Le campagne di disarmo umanitario rientrano pienamente nelle buone prassi, perché puntano a rafforzare il quadro legale di protezione attraverso strumenti normativi, promuovendo trattati e convenzioni che istituiscono obblighi, tra gli Stati che aderiscono, ad assistere le vittime di guerra. Inoltre, questo tipo di campagne ha il pregio di coinvolgere anche le vittime di guerra, rendendole protagoniste di decisioni che riguardano il loro futuro. Per chi opera sul campo sono importanti anche le attività di risk education e di victim assistance. Quando lo scopo è lo stesso c’è spazio per tutti, per un’azione collettiva che possa incidere sulle vite delle popolazioni travolte da guerre e conflitti.

Qual è l’atteggiamento dei Governi e delle istituzioni rispetto a questo dramma? Ci sono buoni esempi? E cattivi esempi?

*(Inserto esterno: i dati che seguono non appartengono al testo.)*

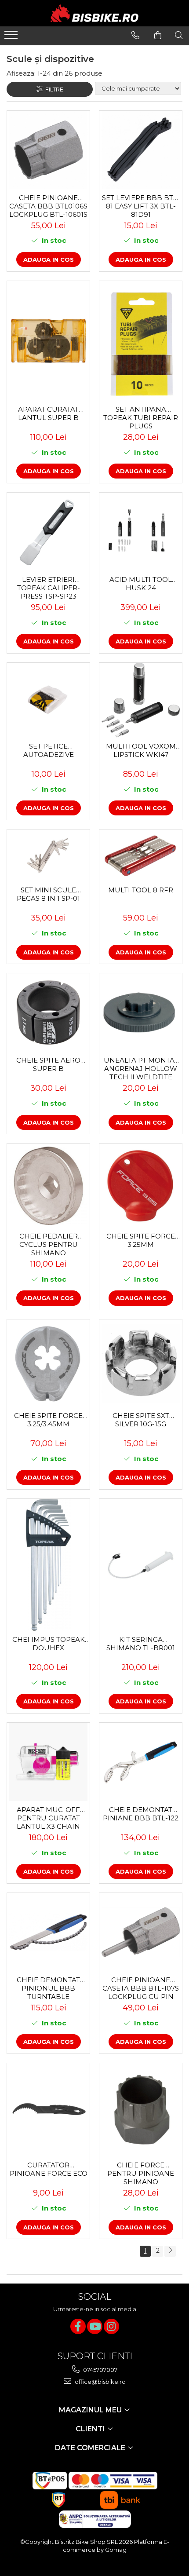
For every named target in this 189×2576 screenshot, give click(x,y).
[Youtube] (94, 2326)
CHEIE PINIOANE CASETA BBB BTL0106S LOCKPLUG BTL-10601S (48, 206)
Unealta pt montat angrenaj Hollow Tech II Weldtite (141, 1068)
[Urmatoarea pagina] (170, 2251)
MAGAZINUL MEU (91, 2410)
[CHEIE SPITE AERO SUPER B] (48, 1012)
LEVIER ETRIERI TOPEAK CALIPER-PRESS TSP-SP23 (48, 587)
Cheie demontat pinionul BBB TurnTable (48, 1988)
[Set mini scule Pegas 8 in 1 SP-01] (48, 855)
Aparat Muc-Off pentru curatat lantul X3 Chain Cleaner (48, 1817)
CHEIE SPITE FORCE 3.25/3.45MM (48, 1419)
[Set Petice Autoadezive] (48, 700)
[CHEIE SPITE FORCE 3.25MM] (141, 1186)
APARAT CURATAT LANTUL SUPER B (48, 413)
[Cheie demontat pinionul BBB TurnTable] (48, 1932)
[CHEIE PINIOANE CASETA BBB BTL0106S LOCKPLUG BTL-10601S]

La Dichiarazione politica internazionale sulle armi esplosive nelle aree popolate, adottata nel 2022 e ad oggi sottoscritta da 88 Paesi, è certamente un buon esempio. Costituisce, infatti, il primo documento internazionale che riconosce la specificità dei danni umanitari causati dai bombardamenti e impegna gli Stati aderenti ad assistere le vittime. Tra gli attuali firmatari della Dichiarazione ci sono Paesi molto diversi tra loro sotto tanti aspetti, ma accomunati dallo stesso obiettivo di protezione. L’Italia, è stata tra i primi firmatari; avendo una forte tradizione diplomatica, ha tutte le caratteristiche per essere in prima linea sulla protezione dei civili. Ci sono poi anche le azioni concrete dei Governi: penso a Food for Gaza del Ministero degli Esteri insieme a World Food Program eall’Organizzazione delle Nazioni Unite per l’alimentazione e l’agricoltura ed altre organizzazioni italiane.  Tra i cattivi esempi, basta ricordare le innumerevoli volte in cui vengono disattesi gli impegni di un accordo internazionale – come il Trattato per la messa al bando delle mine o la Convenzione sulle cluster munitions – dagli stessi Stati che vi hanno aderito. Con la campagna “Stop alle bombe sui civili”, chiediamo il rispetto delle norme del diritto internazionale umanitario, nonché l’universalizzazione dei trattati e delle convenzioni internazionali per la protezione e l’assistenza dei civili nei contesti di guerra.